The listing below needs to be copied in full, exactly.

*** Block opens ***

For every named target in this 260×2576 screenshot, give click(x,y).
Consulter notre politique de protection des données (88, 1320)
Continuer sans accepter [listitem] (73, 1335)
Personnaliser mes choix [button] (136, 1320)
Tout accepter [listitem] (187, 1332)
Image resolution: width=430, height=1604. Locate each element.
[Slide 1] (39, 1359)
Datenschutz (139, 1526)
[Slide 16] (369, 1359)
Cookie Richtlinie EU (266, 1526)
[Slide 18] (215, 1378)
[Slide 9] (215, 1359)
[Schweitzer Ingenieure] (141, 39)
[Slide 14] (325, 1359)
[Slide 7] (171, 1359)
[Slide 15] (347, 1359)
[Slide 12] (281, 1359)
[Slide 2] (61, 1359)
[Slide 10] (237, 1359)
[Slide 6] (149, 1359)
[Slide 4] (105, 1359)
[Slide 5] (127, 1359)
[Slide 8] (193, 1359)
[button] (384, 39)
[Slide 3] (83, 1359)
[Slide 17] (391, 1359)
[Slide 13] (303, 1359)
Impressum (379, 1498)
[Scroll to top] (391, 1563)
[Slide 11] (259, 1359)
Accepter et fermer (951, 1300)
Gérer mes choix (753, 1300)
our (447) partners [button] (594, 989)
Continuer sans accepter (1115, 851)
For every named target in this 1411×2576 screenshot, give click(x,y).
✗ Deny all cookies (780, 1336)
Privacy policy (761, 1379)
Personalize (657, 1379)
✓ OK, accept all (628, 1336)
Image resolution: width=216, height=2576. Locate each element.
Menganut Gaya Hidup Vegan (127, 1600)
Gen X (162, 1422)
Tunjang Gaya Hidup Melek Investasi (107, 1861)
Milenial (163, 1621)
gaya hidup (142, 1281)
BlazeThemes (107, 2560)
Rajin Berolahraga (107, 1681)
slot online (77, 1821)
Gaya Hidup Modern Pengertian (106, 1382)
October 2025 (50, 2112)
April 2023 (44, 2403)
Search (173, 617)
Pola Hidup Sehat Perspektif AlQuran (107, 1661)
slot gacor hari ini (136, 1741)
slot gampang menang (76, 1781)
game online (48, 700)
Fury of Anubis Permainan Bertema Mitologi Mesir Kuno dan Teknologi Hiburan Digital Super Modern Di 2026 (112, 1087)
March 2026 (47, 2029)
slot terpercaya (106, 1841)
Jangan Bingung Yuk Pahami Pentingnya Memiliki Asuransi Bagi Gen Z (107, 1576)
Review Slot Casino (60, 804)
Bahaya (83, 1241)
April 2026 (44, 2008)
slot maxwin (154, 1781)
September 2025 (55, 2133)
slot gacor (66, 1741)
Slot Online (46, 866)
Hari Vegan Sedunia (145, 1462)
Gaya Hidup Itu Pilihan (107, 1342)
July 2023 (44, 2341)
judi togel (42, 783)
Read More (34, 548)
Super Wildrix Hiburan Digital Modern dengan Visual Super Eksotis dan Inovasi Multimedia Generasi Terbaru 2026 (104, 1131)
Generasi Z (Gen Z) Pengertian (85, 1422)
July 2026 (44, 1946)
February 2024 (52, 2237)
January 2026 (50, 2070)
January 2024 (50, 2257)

*** Block closes ***

## PROBLEM SOLUTION
For every named target in this 260×2576 screenshot, give click(x,y).
Consulter notre politique de protection des données (88, 1320)
Continuer sans accepter [listitem] (73, 1335)
Personnaliser mes choix [button] (136, 1320)
Tout accepter [listitem] (187, 1332)
Image resolution: width=430, height=1604. Locate each element.
[Slide 1] (39, 1359)
Datenschutz (139, 1526)
[Slide 16] (369, 1359)
Cookie Richtlinie EU (266, 1526)
[Slide 18] (215, 1378)
[Slide 9] (215, 1359)
[Schweitzer Ingenieure] (141, 39)
[Slide 14] (325, 1359)
[Slide 7] (171, 1359)
[Slide 15] (347, 1359)
[Slide 12] (281, 1359)
[Slide 2] (61, 1359)
[Slide 10] (237, 1359)
[Slide 6] (149, 1359)
[Slide 4] (105, 1359)
[Slide 5] (127, 1359)
[Slide 8] (193, 1359)
[button] (384, 39)
[Slide 3] (83, 1359)
[Slide 17] (391, 1359)
[Slide 13] (303, 1359)
Impressum (379, 1498)
[Scroll to top] (391, 1563)
[Slide 11] (259, 1359)
Accepter et fermer (951, 1300)
Gérer mes choix (753, 1300)
our (447) partners [button] (594, 989)
Continuer sans accepter (1115, 851)
For every named target in this 1411×2576 screenshot, give click(x,y).
✗ Deny all cookies (780, 1336)
Privacy policy (761, 1379)
Personalize (657, 1379)
✓ OK, accept all (628, 1336)
Image resolution: width=216, height=2576. Locate each element.
Menganut Gaya Hidup Vegan (127, 1600)
Gen X (162, 1422)
Tunjang Gaya Hidup Melek Investasi (107, 1861)
Milenial (163, 1621)
gaya hidup (142, 1281)
BlazeThemes (107, 2560)
Rajin Berolahraga (107, 1681)
slot online (77, 1821)
Gaya Hidup Modern Pengertian (106, 1382)
October 2025 (50, 2112)
April 2023 (44, 2403)
Search (173, 617)
Pola Hidup Sehat Perspektif AlQuran (107, 1661)
slot gacor hari ini (136, 1741)
slot gampang menang (76, 1781)
game online (48, 700)
Fury of Anubis Permainan Bertema Mitologi Mesir Kuno dan Teknologi Hiburan Digital Super Modern Di 2026 (112, 1087)
March 2026 (47, 2029)
slot terpercaya (106, 1841)
Jangan Bingung Yuk Pahami Pentingnya Memiliki Asuransi Bagi Gen Z (107, 1576)
Review Slot Casino (60, 804)
Bahaya (83, 1241)
April 2026 (44, 2008)
slot maxwin (154, 1781)
September 2025 (55, 2133)
slot gacor (66, 1741)
Slot Online (46, 866)
Hari Vegan Sedunia (145, 1462)
Gaya Hidup Itu Pilihan (107, 1342)
July 2023 (44, 2341)
judi togel (42, 783)
Read More (34, 548)
Super Wildrix Hiburan Digital Modern dengan Visual Super Eksotis dan Inovasi Multimedia Generasi Terbaru 2026 (104, 1131)
Generasi Z (Gen Z) Pengertian (85, 1422)
July 2026 (44, 1946)
February 2024 (52, 2237)
January 2026 (50, 2070)
January 2024 (50, 2257)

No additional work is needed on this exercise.